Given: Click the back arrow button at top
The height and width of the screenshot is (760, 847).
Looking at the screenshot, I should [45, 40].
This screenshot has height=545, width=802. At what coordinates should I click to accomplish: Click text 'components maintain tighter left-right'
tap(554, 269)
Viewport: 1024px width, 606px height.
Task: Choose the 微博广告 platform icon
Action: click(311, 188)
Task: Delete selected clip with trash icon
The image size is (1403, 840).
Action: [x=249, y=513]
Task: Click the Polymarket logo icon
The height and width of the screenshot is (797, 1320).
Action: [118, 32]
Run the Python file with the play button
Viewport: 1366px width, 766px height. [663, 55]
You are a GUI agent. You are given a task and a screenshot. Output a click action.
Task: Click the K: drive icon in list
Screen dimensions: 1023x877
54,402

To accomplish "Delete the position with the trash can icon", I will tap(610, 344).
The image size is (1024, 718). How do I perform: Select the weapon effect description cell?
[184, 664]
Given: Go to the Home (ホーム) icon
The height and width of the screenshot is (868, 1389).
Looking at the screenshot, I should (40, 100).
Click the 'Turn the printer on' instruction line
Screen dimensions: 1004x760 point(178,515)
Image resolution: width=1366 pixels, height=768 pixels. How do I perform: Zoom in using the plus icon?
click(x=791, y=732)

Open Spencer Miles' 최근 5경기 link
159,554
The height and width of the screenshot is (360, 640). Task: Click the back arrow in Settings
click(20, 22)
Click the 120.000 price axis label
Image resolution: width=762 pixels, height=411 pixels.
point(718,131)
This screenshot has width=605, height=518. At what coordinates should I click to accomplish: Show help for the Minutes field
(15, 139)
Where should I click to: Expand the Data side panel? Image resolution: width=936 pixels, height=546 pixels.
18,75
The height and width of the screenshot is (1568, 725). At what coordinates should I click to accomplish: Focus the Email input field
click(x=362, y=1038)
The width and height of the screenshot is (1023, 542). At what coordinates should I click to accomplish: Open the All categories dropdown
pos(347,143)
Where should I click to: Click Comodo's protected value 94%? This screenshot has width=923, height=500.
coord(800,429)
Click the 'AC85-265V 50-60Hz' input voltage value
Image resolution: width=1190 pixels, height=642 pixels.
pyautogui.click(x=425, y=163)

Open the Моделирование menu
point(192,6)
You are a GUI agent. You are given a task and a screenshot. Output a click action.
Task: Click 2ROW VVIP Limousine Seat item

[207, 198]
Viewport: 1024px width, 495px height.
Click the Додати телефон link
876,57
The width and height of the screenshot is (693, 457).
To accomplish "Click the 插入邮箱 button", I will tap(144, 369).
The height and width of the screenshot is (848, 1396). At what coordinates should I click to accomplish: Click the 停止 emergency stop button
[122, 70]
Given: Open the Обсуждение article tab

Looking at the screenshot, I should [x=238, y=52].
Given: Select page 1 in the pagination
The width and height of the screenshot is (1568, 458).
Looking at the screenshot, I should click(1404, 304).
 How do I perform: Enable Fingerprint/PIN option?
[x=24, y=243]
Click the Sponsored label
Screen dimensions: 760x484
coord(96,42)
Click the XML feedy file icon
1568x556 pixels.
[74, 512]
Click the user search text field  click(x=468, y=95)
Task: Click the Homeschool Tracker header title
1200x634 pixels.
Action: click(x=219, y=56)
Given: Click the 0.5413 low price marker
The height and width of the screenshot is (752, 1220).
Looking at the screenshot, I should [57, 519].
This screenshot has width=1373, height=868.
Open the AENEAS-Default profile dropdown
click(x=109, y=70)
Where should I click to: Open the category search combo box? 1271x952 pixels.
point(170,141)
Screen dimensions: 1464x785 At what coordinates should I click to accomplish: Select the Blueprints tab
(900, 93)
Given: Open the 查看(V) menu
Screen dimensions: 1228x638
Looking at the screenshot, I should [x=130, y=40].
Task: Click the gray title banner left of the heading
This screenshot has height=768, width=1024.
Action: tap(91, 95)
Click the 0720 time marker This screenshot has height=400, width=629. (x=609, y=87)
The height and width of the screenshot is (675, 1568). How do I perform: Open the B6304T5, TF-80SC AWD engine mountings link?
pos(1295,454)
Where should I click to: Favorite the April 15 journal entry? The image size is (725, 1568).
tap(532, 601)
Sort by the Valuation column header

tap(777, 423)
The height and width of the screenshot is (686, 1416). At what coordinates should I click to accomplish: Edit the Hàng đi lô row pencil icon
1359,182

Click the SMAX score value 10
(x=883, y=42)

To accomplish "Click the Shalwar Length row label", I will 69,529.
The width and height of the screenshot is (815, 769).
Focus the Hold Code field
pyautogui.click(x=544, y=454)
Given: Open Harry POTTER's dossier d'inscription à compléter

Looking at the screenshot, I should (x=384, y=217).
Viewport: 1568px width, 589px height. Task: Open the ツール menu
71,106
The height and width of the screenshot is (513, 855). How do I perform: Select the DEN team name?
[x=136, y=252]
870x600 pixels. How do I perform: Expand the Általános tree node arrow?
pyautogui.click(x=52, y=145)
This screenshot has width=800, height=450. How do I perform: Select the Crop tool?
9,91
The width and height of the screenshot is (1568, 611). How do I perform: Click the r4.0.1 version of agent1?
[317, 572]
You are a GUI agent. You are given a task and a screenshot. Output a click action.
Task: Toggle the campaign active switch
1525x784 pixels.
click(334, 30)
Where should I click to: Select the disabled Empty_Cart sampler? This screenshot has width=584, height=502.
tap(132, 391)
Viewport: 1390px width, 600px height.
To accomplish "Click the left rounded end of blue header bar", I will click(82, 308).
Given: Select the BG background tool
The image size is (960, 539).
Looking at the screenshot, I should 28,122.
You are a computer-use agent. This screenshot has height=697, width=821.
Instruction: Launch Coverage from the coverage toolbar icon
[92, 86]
────
Could you please find every line of the listing above holding the string "Delete" and copy it?

Task: Delete selected clip with trash icon
To accomplish "Delete the position with the trash can icon", I will tap(610, 344).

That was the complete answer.